Written request
Pull out each of the lines below that contains the word "screenshot", and copy every one of them in full.

Start of Supplied data

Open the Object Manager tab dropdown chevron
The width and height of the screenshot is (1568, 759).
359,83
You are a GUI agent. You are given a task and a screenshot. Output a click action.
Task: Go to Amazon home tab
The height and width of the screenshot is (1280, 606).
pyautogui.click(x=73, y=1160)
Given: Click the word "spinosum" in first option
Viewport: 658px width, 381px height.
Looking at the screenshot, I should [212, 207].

End of Supplied data
Start of Supplied data

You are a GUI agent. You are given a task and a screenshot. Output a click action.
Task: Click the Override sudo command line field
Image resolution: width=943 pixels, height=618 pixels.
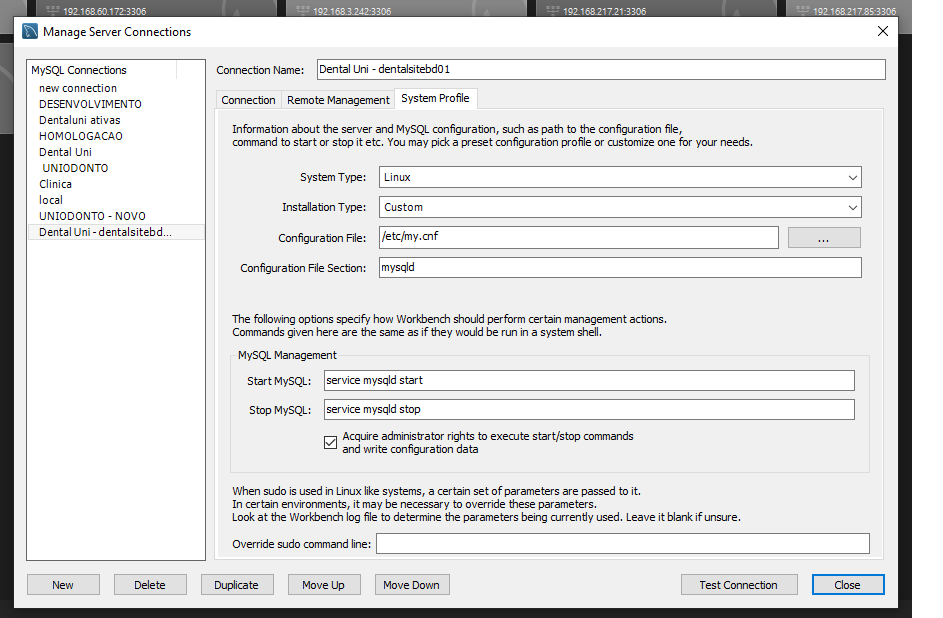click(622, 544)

End of Supplied data

Exercise response
The width and height of the screenshot is (1568, 759).
You are a GUI agent. You are given a task and a screenshot. Output a click action.
The height and width of the screenshot is (1280, 606).
Looking at the screenshot, I should [212, 207].
You are a GUI agent. You are given a task and a screenshot. Output a click action.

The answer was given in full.